When a debilitating illness or physical disability almost cripples a person, the help of a caregiver is required to ease living. Trained caregivers ensure that the persons under their care are able to live their lives to the full.
Domiciliary care, commonly known as home care, is a form of health care support provided in the home of the patient or in a home-like environment by professional caregivers. The components of home care program vary according to the physical and health condition of the patient. While most people need help with routine tasks and medication, others may need rehabilitation assistance and even hospice care.
Who needs domiciliary care?
Any adult above the age of 18 who need assistance in daily activities owing to illness or physical disability is eligible for domiciliary care. Most domiciliary care residents are older adults who owing to age-related physical condition cannot live independently. Physically disabled and mentally retarded individuals are popular candidates for home care. As people seeking home care have low income, their domiciliary care is funded by the state. However, several affluent elderly people opt for self-funded domiciliary care. In case of state funded domiciliary care, the local health authorities determine the type of home care needed by the person seeking home care.
Benefits of domiciliary care
Home caregivers are non-medical professionals who assist the domiciliary care resident with their daily activities such as bathing, laundry, preparing meals and other housekeeping services. They also help the patient to take their medications. Depending upon the type of home care requirement, caregivers trained in specialized jobs are assigned the task of caring for an ill person with specific disability.
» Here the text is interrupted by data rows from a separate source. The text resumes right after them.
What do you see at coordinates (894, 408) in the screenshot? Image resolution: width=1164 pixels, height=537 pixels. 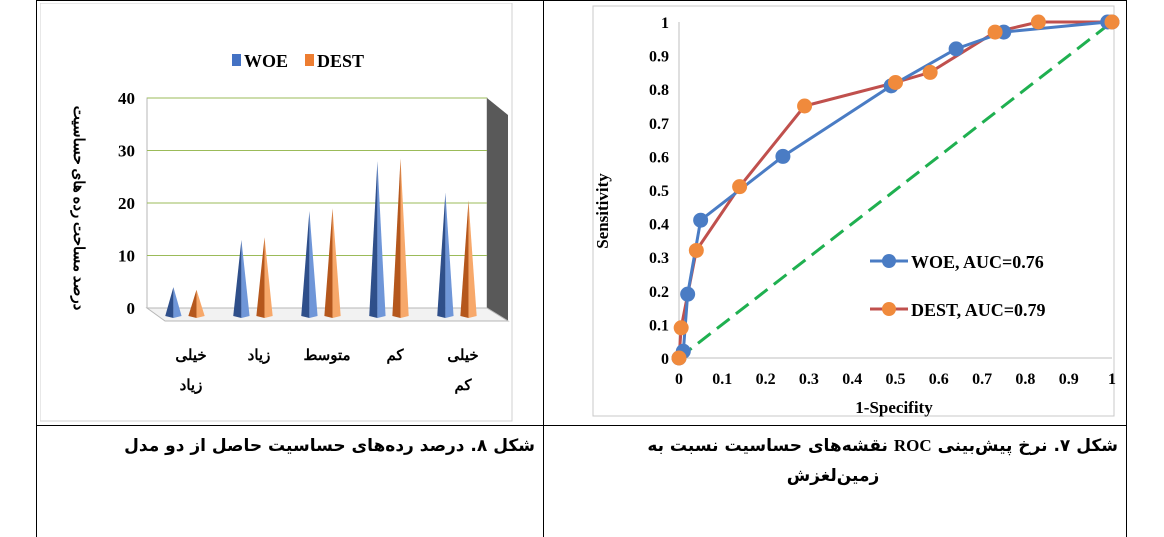 I see `roc-x-axis-label: 1-Specifity` at bounding box center [894, 408].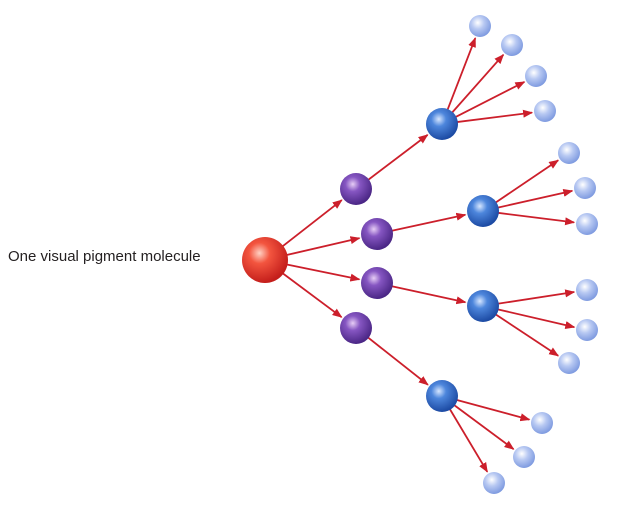 This screenshot has height=510, width=620. Describe the element at coordinates (104, 256) in the screenshot. I see `source-label: One visual pigment molecule` at that location.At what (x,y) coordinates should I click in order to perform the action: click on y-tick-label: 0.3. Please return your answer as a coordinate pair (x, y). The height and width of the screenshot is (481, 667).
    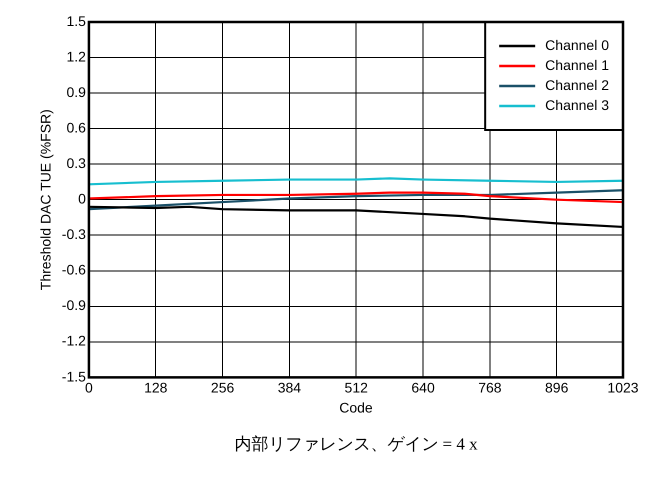
    Looking at the image, I should click on (76, 164). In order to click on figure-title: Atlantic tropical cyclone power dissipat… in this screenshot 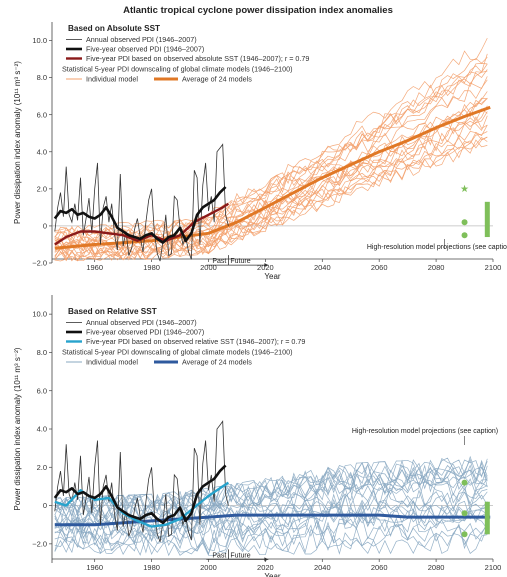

For instance, homecare providers may specialize in caring for terminally ill patients, people with cognitive impairment such as dementia, Alzheimer’s or Parkinson’s disease, and other health problems that need special non-medical and medical help.
To ensure that the sick person receives best care in a homely environment, home care agencies work in association with nurses, care workers, rehabilitation therapists and other health professionals. Although domiciliary care involves providing personal and medical care in the home of the service user, the caregiver is also required to undertake a number of outdoor activities. These tasks include shopping for the home care resident and escorting the individual to health care facilities and even social events.
Domiciliary care is often a source of joy for the ailing person. It helps to improve the quality of life of the patient.